Abstract

Principal component analysis (PCA) was performed on chemical data of two sediment cores from an urban freshwater lake in Copenhagen, Denmark. X-ray fluorescence (XRF) core scanning provided the underlying datasets on 13 variables (Si, K, Ca, Ti, Cr, Mn, Fe, Ni, Cu, Zn, Rb, Cd, and Pb). Principal component analysis helped to trace geochemical patterns and temporal trends in lake sedimentation. The PCA models explained more than 80 % of the original variation in the datasets using only two or three principal components. The first principal component (PC1) was mostly associated with geogenic elements (Si, K, Fe, Rb) and characterized the content of minerogenic material in the sediment. In the case of both cores, PC2 was a good descriptor emphasized as the contamination component. It showed strong linkages with heavy metals (Cu, Zn, Pb), disclosing changing heavy-metal contamination trends across different depths.
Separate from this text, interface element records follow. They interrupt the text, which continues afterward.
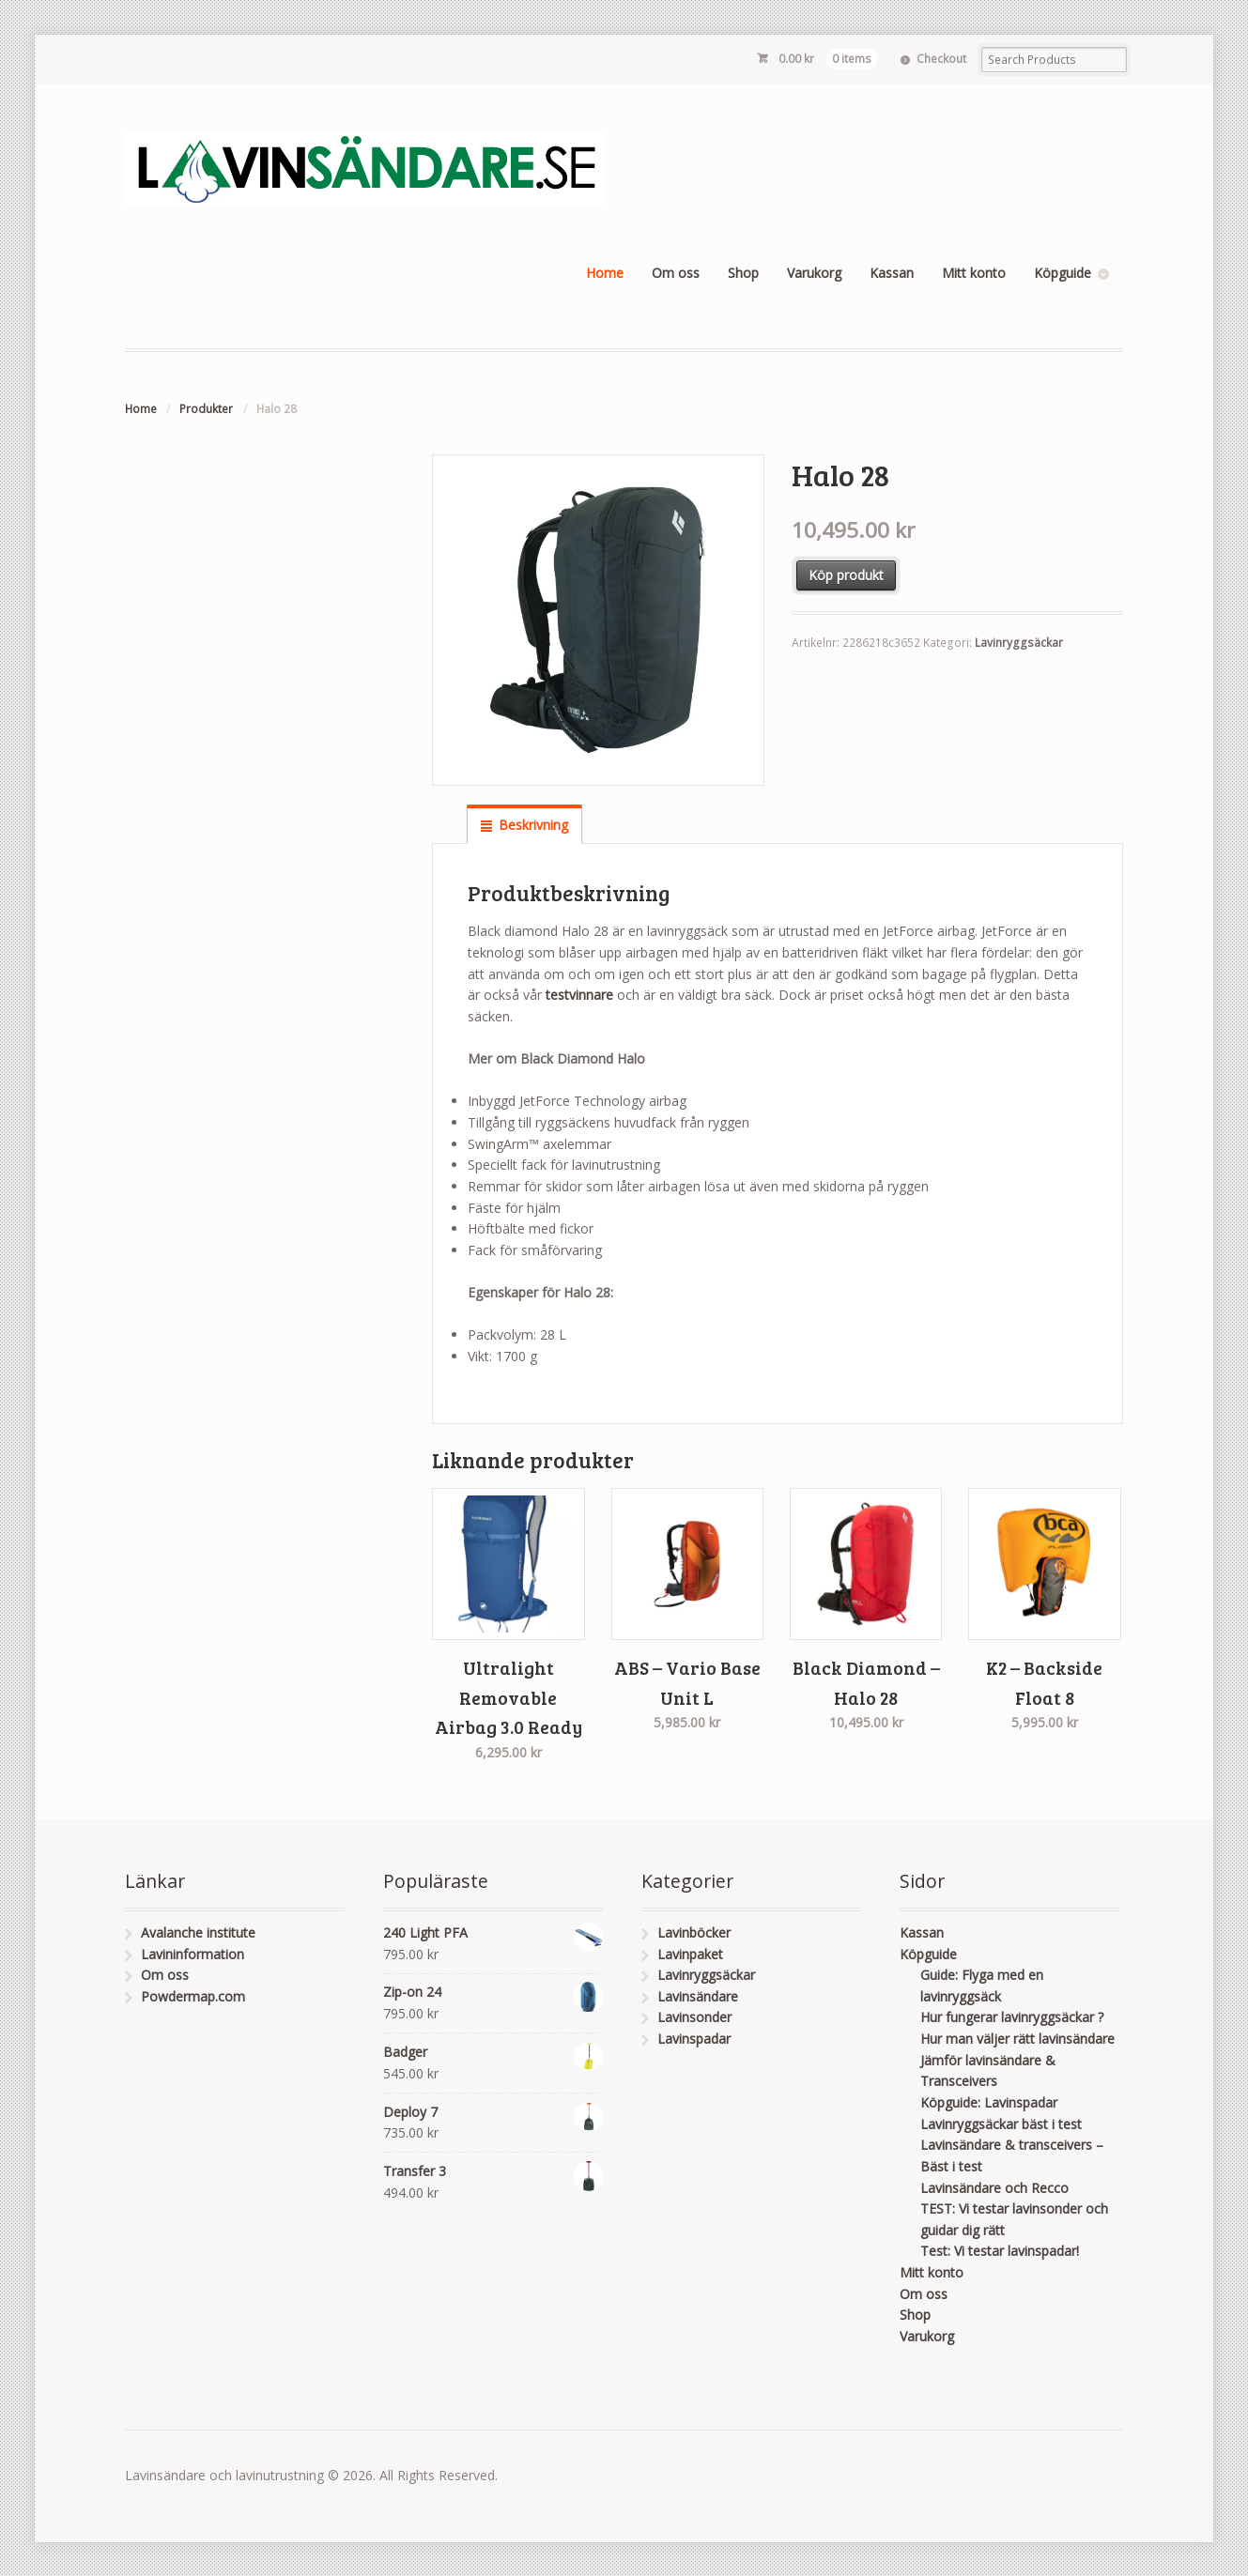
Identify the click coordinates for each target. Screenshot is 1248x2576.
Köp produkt (846, 575)
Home (605, 273)
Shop (743, 273)
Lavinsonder (694, 2017)
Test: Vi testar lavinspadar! (999, 2251)
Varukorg (814, 273)
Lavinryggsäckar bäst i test (1001, 2124)
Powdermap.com (193, 1996)
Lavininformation (192, 1954)
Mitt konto (974, 273)
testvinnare (581, 995)
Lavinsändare (697, 1996)
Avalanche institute (198, 1932)
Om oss (676, 273)
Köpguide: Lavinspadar (988, 2102)
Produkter (206, 409)
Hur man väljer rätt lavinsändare (1017, 2038)
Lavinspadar (694, 2038)
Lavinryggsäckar (1019, 643)
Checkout (941, 59)
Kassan (892, 273)
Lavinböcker (694, 1932)
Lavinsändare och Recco (994, 2188)
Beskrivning (533, 825)
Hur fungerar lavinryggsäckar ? (1011, 2017)
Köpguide (1062, 273)
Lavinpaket (690, 1954)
The sediments featured a temporal association with contaminant dominance. Lead contamination was superseded by zinc within the compound pattern which was linked to changing contamination sources over time. Principal component analysis was useful to visualize and interpret geochemical XRF data while being a straightforward method to extract contamination patterns in the data associated with temporal elemental trends in lake sediments.